Pictures excluded, retype the lines from the one containing "The width and height of the screenshot is (1568, 754)." through the last line of the data below, both included.

[Stored records]
====

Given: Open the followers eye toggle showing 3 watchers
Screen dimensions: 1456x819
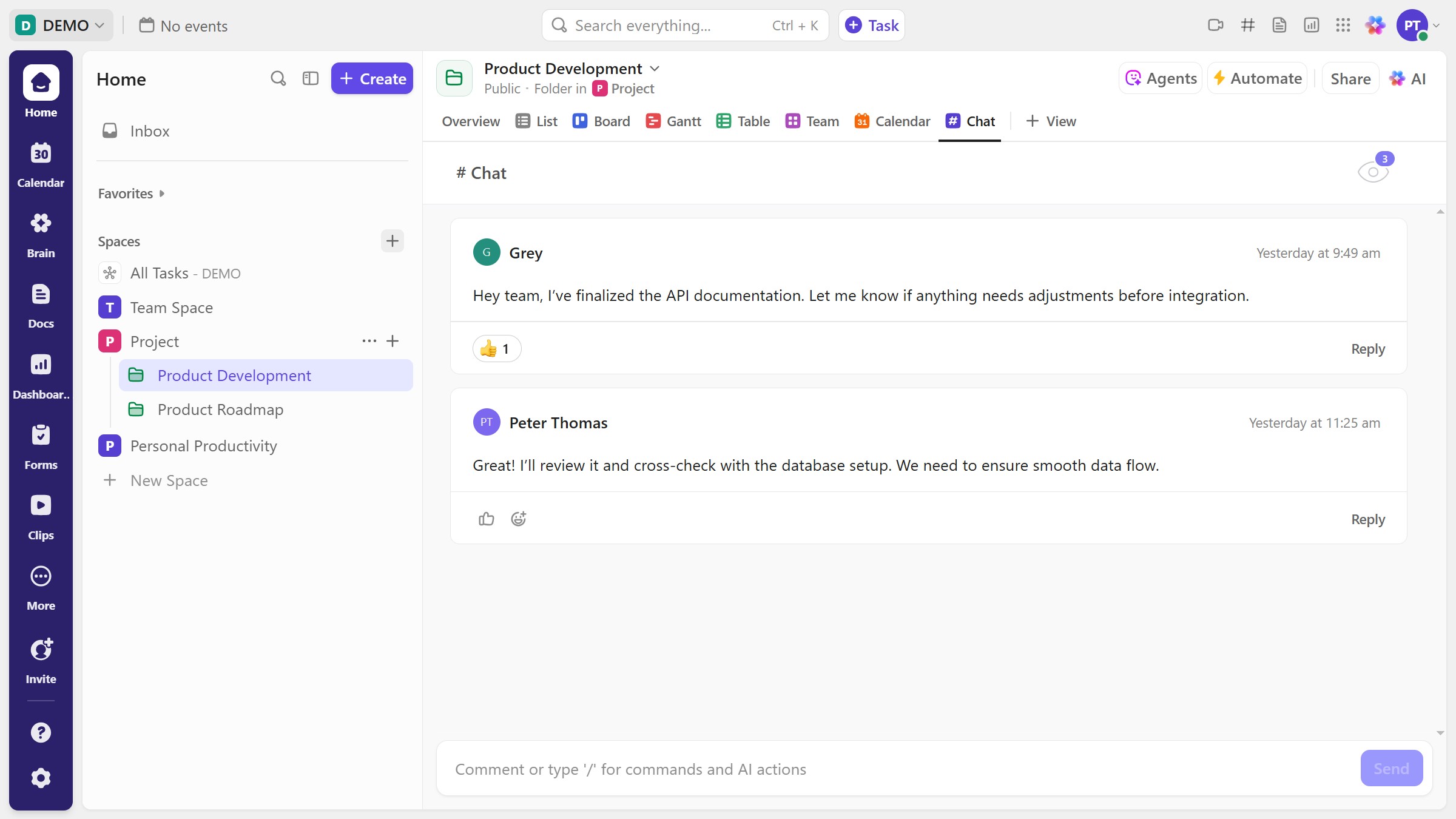Looking at the screenshot, I should coord(1373,172).
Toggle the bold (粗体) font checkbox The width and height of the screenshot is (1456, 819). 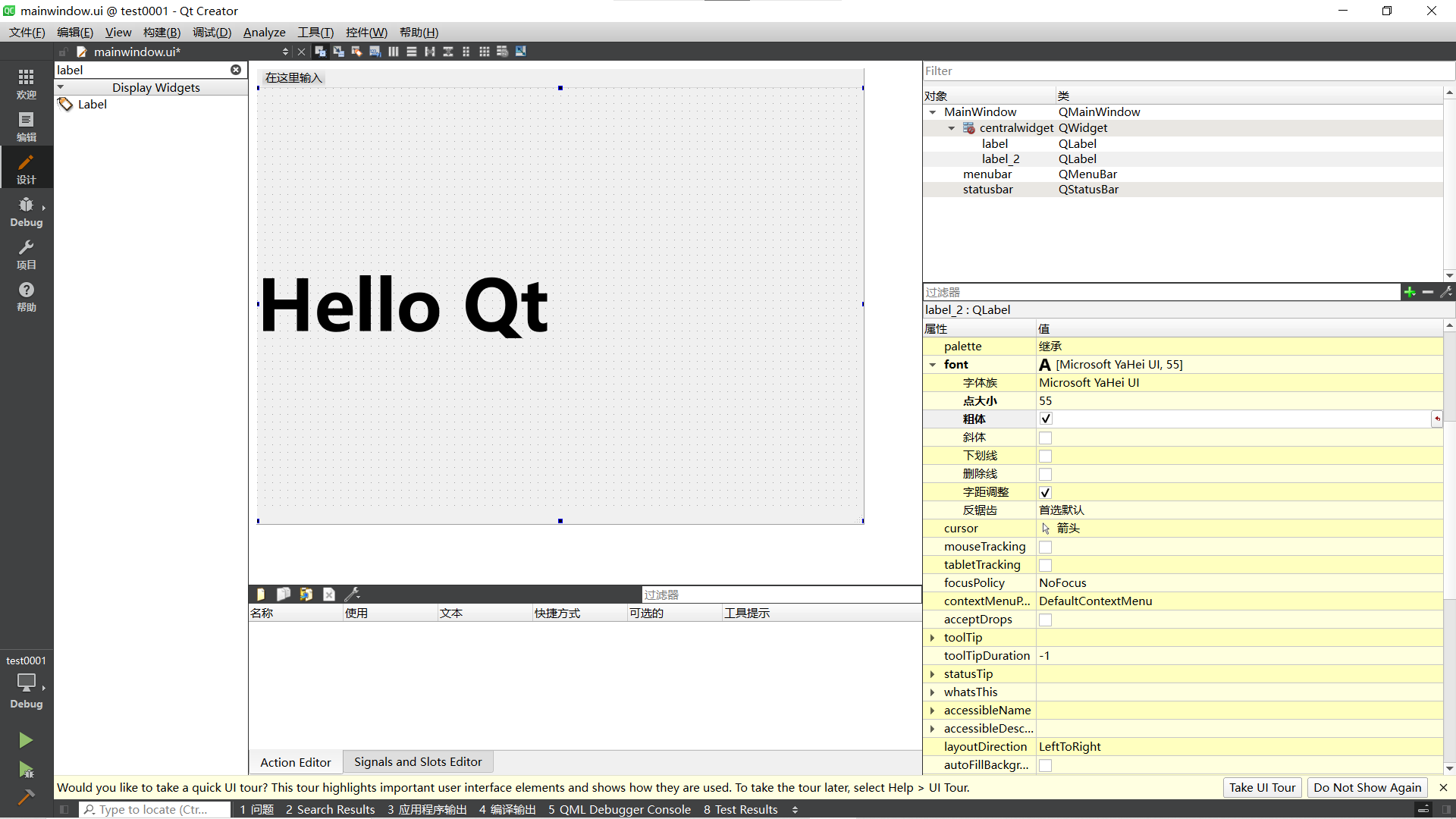click(1046, 419)
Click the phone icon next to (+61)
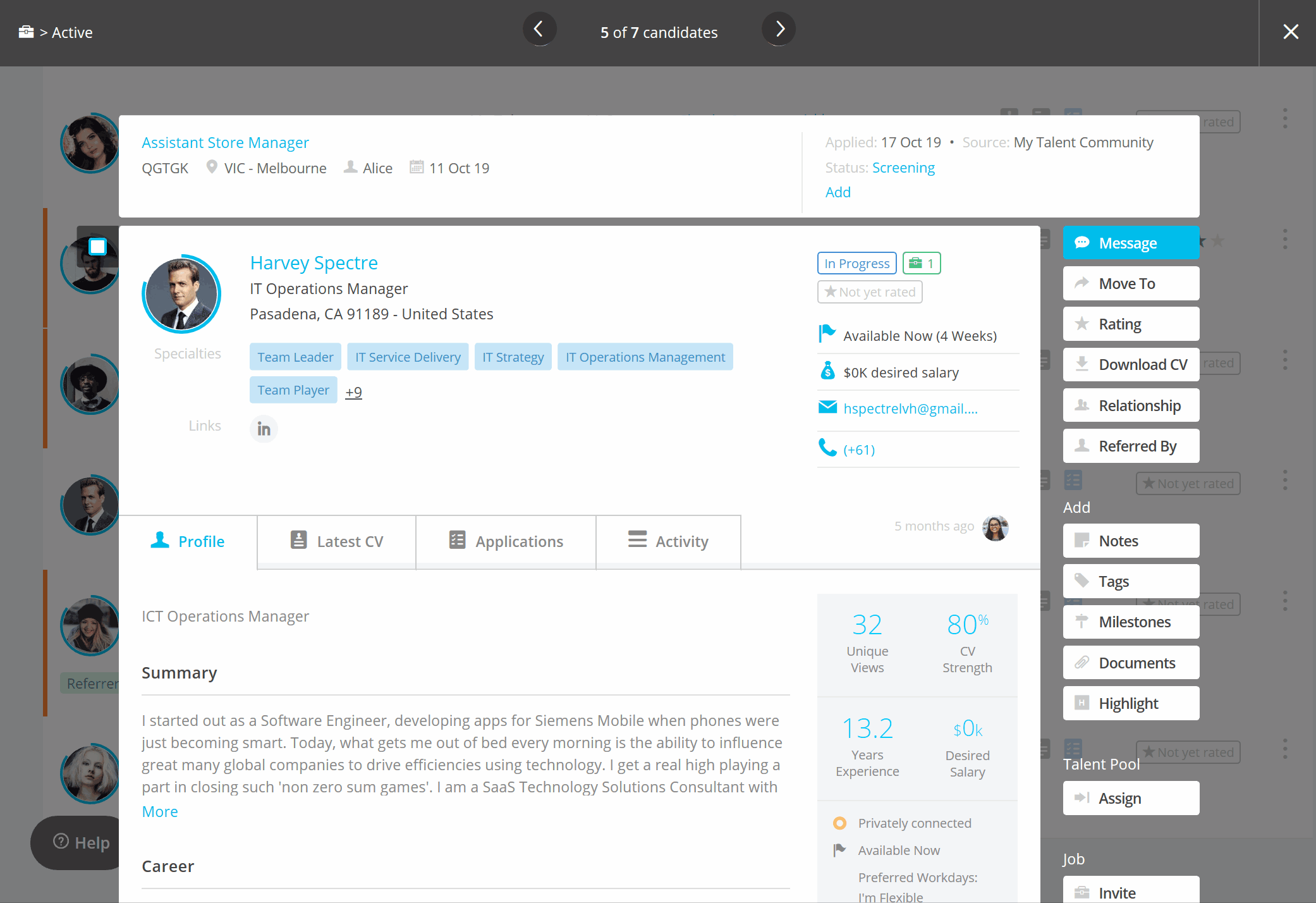 point(827,448)
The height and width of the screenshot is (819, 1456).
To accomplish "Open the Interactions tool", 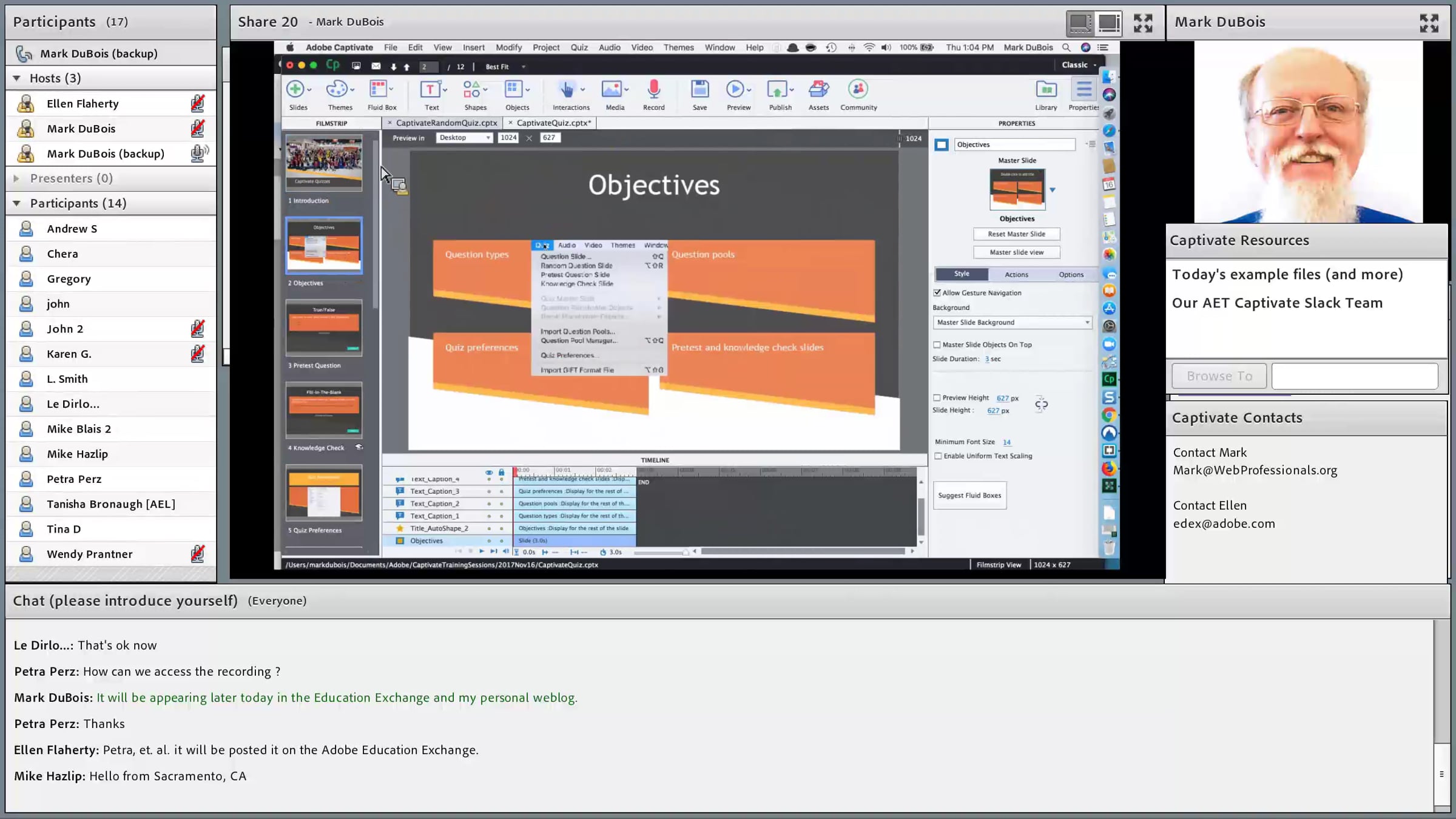I will point(567,90).
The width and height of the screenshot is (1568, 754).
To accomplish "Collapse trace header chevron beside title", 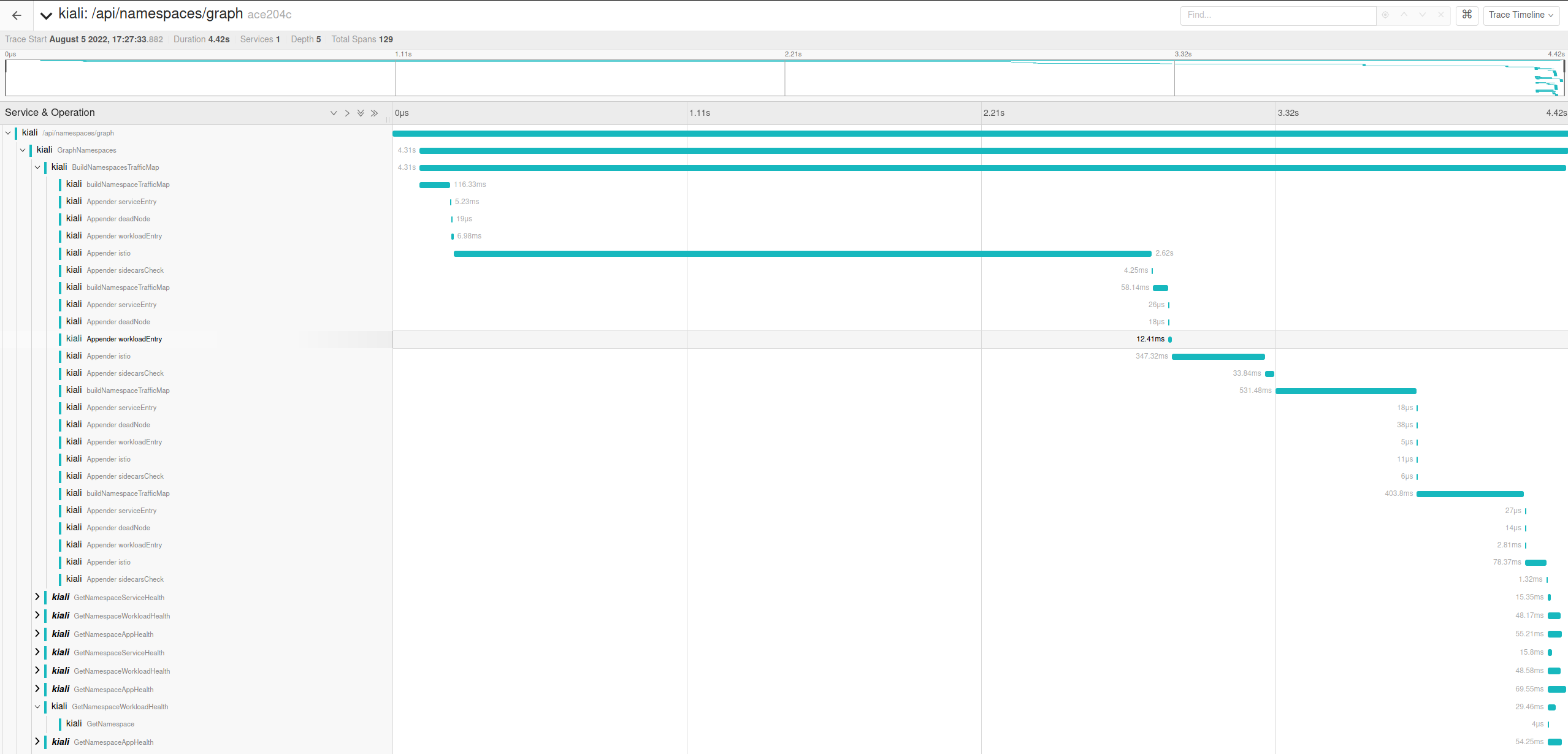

====

REPLY TO THE TASK:
The width and height of the screenshot is (1568, 754).
To accomplish "Collapse trace header chevron beside title", 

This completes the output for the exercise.